Ever since Marvel relaunched their line of comics under the Marvel Now banner, a majority of the company's biggest titles have been focused on time travel.
It all began with All-New X-Men, by Brian Michael Bendis and Stuart Immonen.
In the first issue, a distraught Beast brings the original X-Men – including the teenage version of himself – to the present in order to rattle his former teammate Cyclops, who recently killed their mentor Charles Xavier while possessed by the Phoenix.
But in the current Battle of the Atom crossover, the young X-Men have been demanded to return to their era.
And the X-Men of the future have come back in time to make sure this happens.
At the end of the Age of Ultron mini-series, also by Bendis, the space-time continuum is revealed to be broken due to years of time travel shenanigans in the Marvel Universe.

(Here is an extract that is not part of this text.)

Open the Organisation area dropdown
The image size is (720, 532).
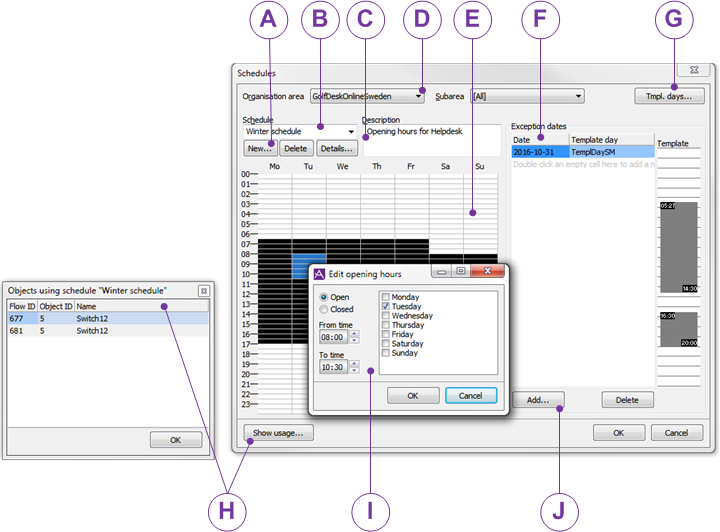click(419, 97)
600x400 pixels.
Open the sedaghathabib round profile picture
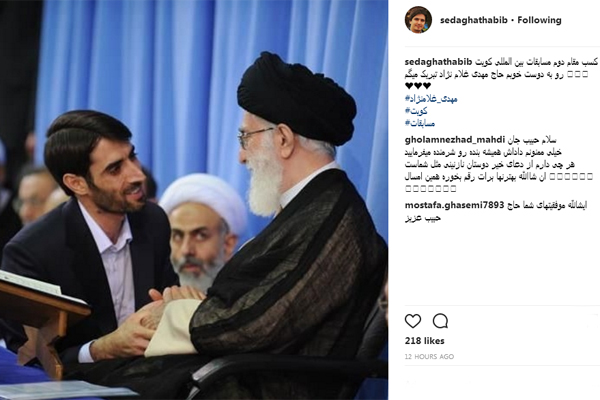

Over in Guardians of the Galaxy, also by Bendis, a cabal of intergalactic leaders are concerned about earth's heroes constantly meddling with the space/time continuum without regard for how that impacts the rest of the universe.
In an interview with Comic Book Resources last year, Bendis hinted at a crossover between All-New X-Men and Guardians of the Galaxy that would deal with the ramifications of the X-Men's time travel through the universe.
The obstacles and adversaries the cast of "All-New X-Men" will confront come from around the globe and the farthest reaches of space. "The original X-Men coming to the present day will have consequences, and this goes back to something I mentioned in our 'Guardians of the Galaxy' interview. It's my feeling that every one of these space-time continuum abuse acts has a butterfly effect. Sometimes it happens directly to the abusers, and sometimes that effect happen across the galaxy. I may not feel like there's some immediate fallout right here on Earth, but somewhere, something is happening. You know how 'the butterfly flaps its wings and there's a hurricane in Africa?' The Marvel version of that is the original X-Men travel time and have an adventure. Then, across the galaxy, something happens. We're going to discover what that is in both 'All-New X-Men' and 'Guardians of the Galaxy.'"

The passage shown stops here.